Anche se il pessimismo continua a regnare sovrano, l'Alderney Gaming Control Commission ha fissato per il 3 maggio un'udienza pubblica per discutere dell'eventuale rilascio della licenza alla controllata Orinic limited che aveva avanzato questa richiesta nei giorni scorsi. La controllata era l'unica che non era stata bloccata a livello proprio di concessione dall'Agcc irlandese.

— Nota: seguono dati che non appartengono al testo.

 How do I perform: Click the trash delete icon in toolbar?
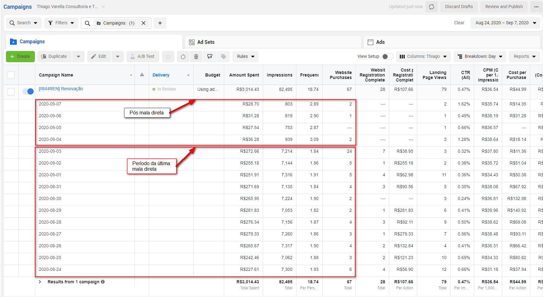point(196,57)
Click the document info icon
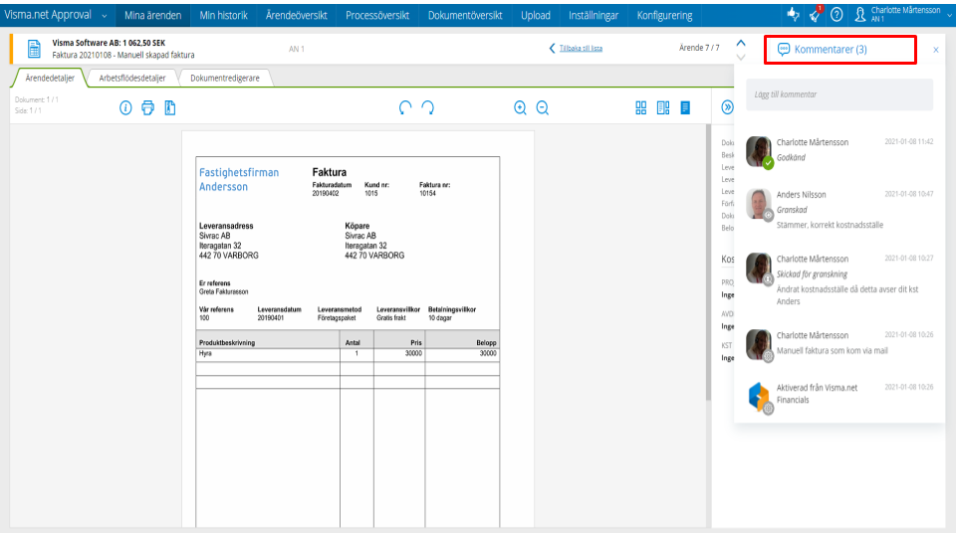The width and height of the screenshot is (956, 537). tap(125, 107)
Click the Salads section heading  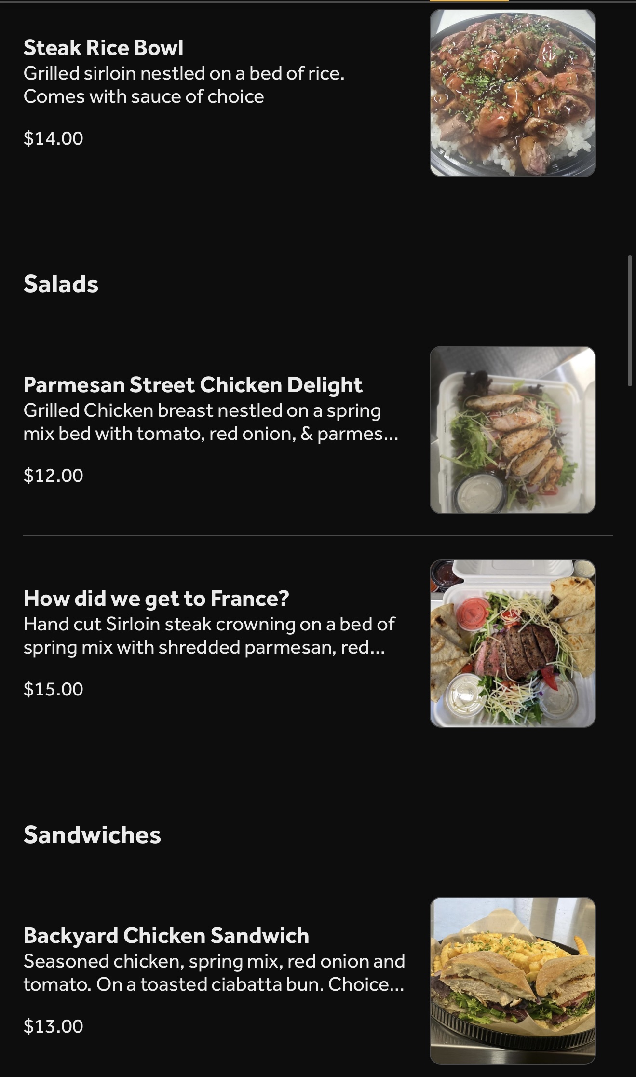[61, 284]
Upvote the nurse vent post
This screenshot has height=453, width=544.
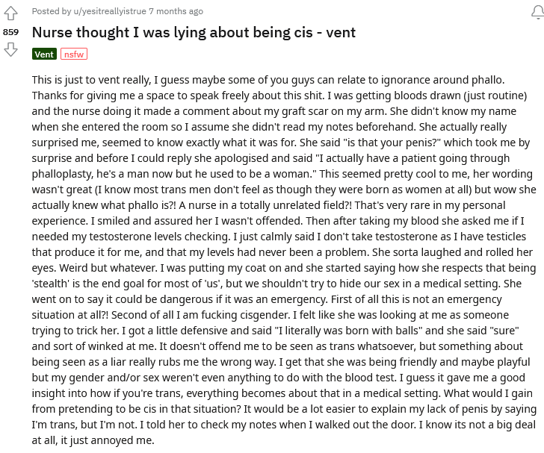pyautogui.click(x=10, y=13)
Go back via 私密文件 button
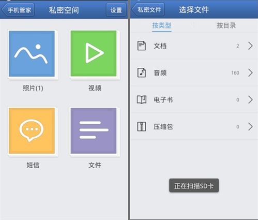This screenshot has height=220, width=258. (148, 9)
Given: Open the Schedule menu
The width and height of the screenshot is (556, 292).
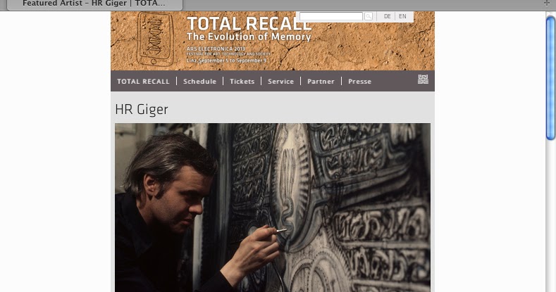Looking at the screenshot, I should (199, 82).
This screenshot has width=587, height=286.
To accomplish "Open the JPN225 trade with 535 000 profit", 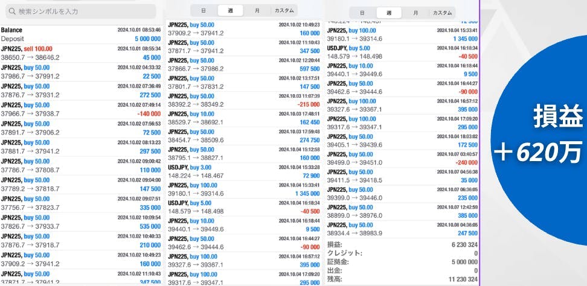I will coord(81,221).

L'udienza è un segnale concreto e pare che la vicenda che riguarda
Full Tilt Poker apparentemente senza fine, possa trovare finalmente un epilogo visto che, negli ultimi mesi e soprattutto nelle ultime settimane, stanno avvenendo tanti fatti che pian piano portano verso una risoluzione positiva. La riattivazione della propria licenza di tipo 2 (possibilità di gestire anche i fondi di giocatori) sospesa dopo il Black Friday tramite la Orinic, può veramente dare la svolta alla società appena creata da Bernard e Laurent Tapie e il loro gruppo proprio negli ultimi giorni. La Orinic Limited possiede già una licenza di tipo 1 che consente alla società operazioni commerciali e di marketing ma non la gestione dei fondi dei giocatori, cosa che è permessa solo con la licenza di tipo 2 che appunto si vuole riattivare. L'udienza si terrà al Braye Beach Hotel sull'isola britannica di Alderney e sarà aperta al pubblico. L'eventuale riattivazione della licenza di tipo 2 permetterebbe a Full Tilt Poker di fare un ulteriore passo avanti verso il ritorno sul mercato e la conseguente restituzione dei fondi dei giocatori. maltese.
Quindi la fondazione della New Full Tilt Limited e anche gli annunci di Tiltware che cercava posizioni lavorative nell'ambito del customare care service sono tasselli sempre più concreti che, se sommati, ci danno ormai un quadro definito del futuro prossimo. Dopo il 3 amggio ne sapremo di più.